Keep in mind, it used Opera Mini, so no actual JS was run on the device. It was rendered server side and an "image" (draw instructions, really) was essentially sent as a response.


This is incorrect - you can run base64 bookmarklets without network. It is running a highly stripped down version of Presto. Opera Mini did use 'server side rendering' while this is handled on the device.

https://grumpy.blog/en/nintendo_dsi_browser/


Twitter’s mobile site, for instance, is looking pretty good.
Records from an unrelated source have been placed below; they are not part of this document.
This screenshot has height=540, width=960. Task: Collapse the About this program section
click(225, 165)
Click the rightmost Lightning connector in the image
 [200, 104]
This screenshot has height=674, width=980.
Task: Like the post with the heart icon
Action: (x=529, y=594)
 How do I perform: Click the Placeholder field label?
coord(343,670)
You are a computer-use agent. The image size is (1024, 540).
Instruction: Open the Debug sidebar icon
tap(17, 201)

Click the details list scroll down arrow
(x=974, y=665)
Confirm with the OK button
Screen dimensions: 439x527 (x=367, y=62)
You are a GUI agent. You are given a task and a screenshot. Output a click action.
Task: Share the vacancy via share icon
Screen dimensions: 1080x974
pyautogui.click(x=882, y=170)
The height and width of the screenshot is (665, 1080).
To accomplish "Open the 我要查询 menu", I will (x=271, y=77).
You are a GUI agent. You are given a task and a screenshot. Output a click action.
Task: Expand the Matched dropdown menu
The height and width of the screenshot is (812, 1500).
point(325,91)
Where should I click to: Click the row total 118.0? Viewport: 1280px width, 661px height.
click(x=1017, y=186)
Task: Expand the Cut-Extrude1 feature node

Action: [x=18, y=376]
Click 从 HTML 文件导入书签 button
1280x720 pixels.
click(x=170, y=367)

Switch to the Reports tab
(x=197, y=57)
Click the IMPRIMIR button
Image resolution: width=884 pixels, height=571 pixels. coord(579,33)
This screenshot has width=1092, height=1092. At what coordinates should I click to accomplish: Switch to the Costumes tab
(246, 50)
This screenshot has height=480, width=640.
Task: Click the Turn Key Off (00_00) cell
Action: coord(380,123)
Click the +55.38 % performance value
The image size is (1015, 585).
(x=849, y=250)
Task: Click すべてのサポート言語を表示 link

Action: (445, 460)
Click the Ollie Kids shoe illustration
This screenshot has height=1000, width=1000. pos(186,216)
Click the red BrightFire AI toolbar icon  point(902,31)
That surprised me as I wondered just how much JS capabilities the browser has; then I realised that article was written in 2013, when Twitter was still relatively sane and not the bloated SPA it is today (yet the actual content being displayed is not much different from 10 years ago.)


To me, that is the most heartbreaking part - the only thing that has changed is bloat. Hackernews still works pretty well on the platform.

The old-net kind of works on the DSi's browser, utilizing snapshots. But SSL issues today have also made the browser quite cumbersome.


Opera mini 4 and 5 supported a bit of JS.


Well, Retrozilla runs fine under w98 and 32MB of RAM.


DSi is my favourite console for older Nintendo games. Custom firmware gives access to the DS library and it emulates GBA well.


Just curious, any reason you prefer the DSi over the 3DS?


Not OP, but imo the game library on the DS was better (the 3ds also had plenty of great games, just not as many). You do have to sift through an unusually large amount of shovelware to find the good stuff though, similar to the Wii.

Of course you can play DS games on 3ds, but you have to choose between blurry non integer scaling to full screen or crisp native but small with black borders. The games look better running at native res on the big screen of the DSi XL.


DSi are quite cheap and available compared to the 3DS which is a lot pricier. And dsi is quite sleek and simple (like the old iPods) compared to the 3ds line which got quite large and heavy (which a lot of People prefer)


In addition to the reasons others have stated, old games are designed with a D-pad in mind, not a circle pad/joystick, and the D-pad on the 3DS is in a slightly awkward position.


Personally the DS/i was just a bigger part of my life. The 3DS homebrew scene is a lot bigger but I still just love messing with the exact ds I used when I was in school.


Agreed. There's something very special about playing it all on Nintendo hardware. Unfortunately a couple of my favorite games have freezing issues when emulated on the DSi.


If you are talking about DS games (so not emulated), they may need to be "AP-Patched".


Twilight menu has all of those patches and applies them on the fly


Awesome to know with my limited exploit analysis experience that NOP sleds are still a thing


>still a thing

This is targetting a piece of software and operating system from 15 years ago.


Has anyone tried developing for the Steam Deck? Yes "it's just a PC" but I mean making a game optimized for the Deck's screen size and controls, something that many devs get wrong on the Nintendo Switch where the text is too tiny in handheld mode and the UI is too cluttered.

Valve should let the Deck be targeted as a standalone platform in its own right, rather than a PC that just happens to be portable. Let there be a dedicated SDK and APIs that let us just optimize for the Deck without worrying about how a game might look or run on a proper desktop/laptop.